%%

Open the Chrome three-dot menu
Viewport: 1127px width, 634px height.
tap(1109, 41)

%%
%%

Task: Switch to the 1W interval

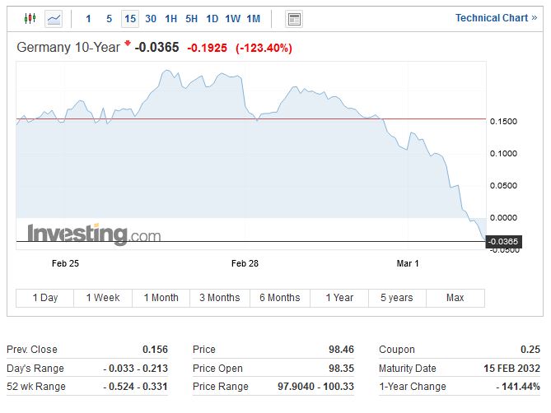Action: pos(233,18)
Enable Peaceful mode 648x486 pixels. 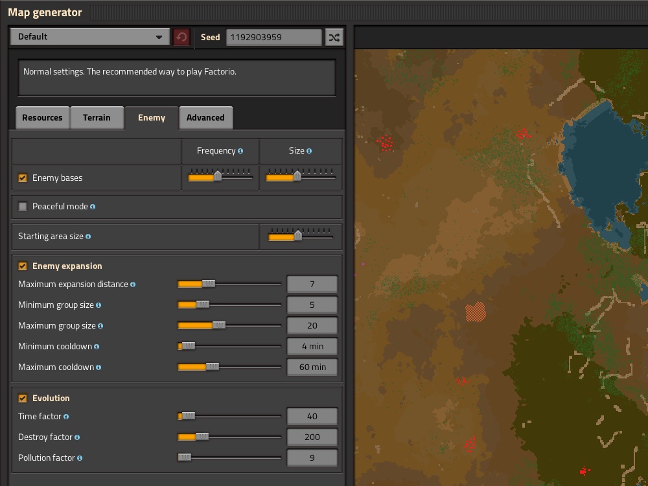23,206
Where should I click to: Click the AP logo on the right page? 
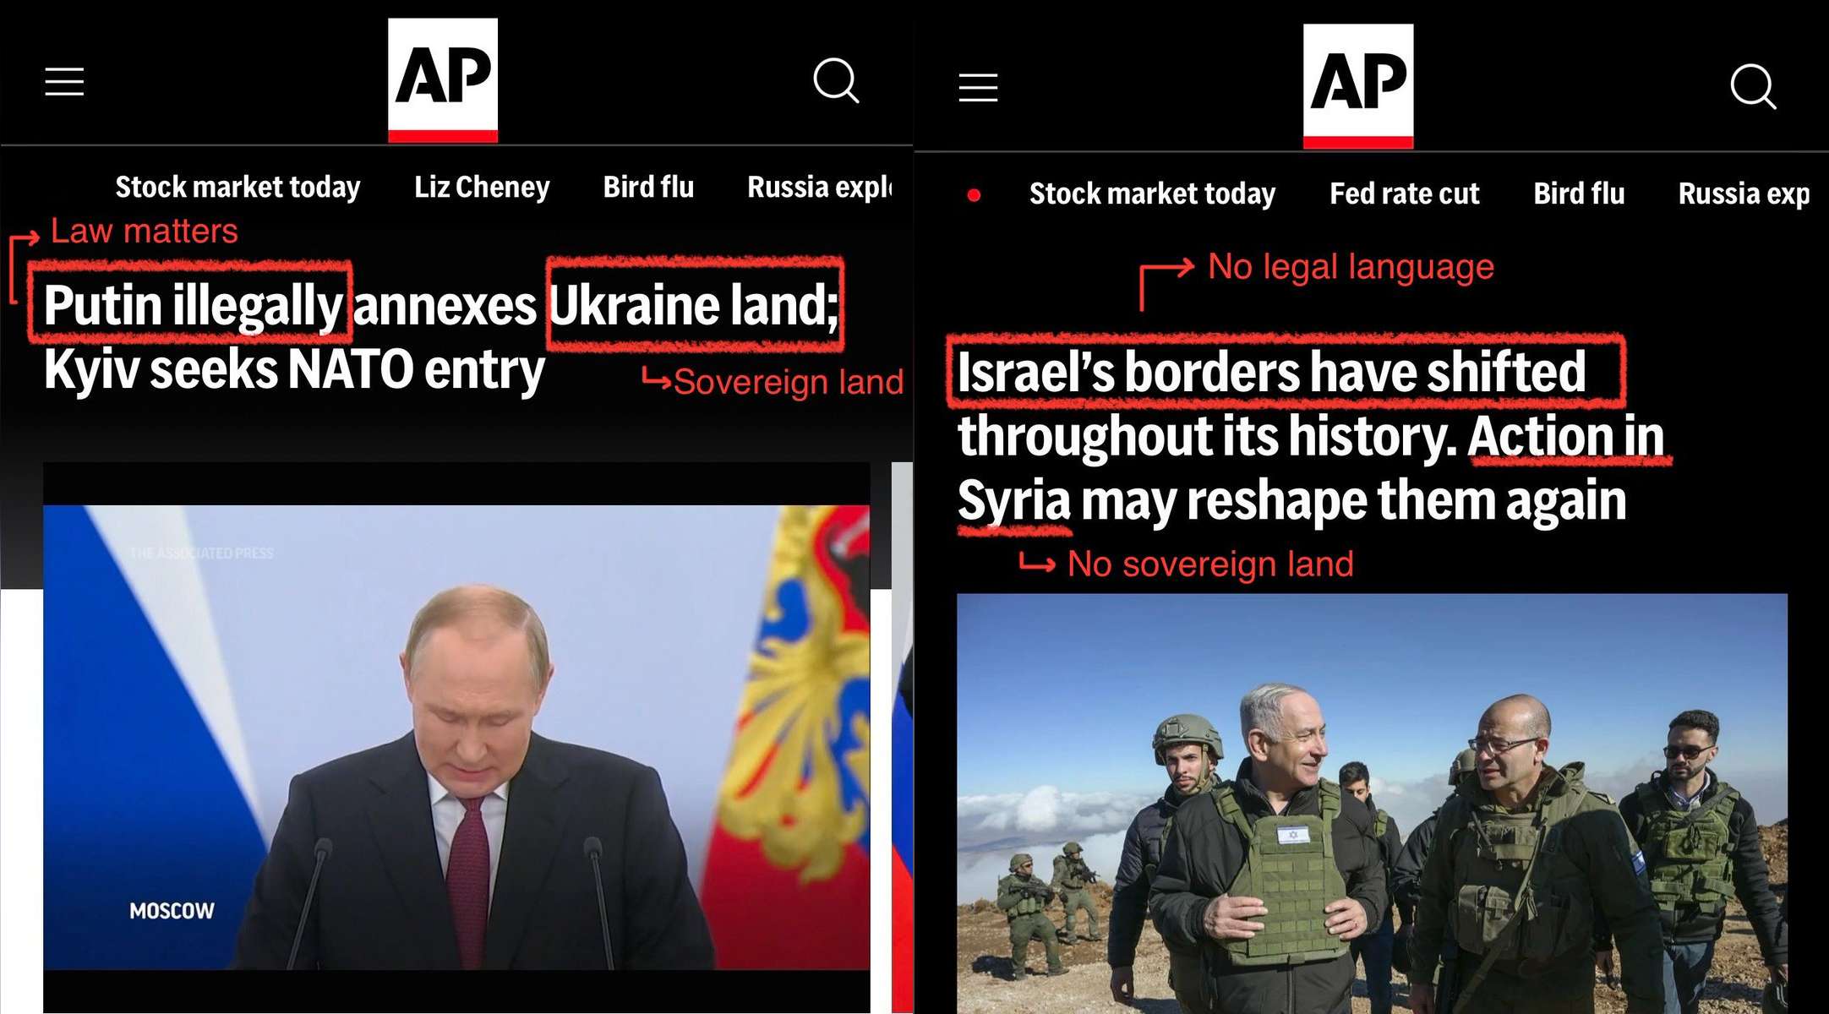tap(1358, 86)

%%

### Exercise requirements
Extract every line of the records above that contains the word "logo", and reproduce each such line in full.

### Answer in full
Where should I click to: Click the AP logo on the right page? 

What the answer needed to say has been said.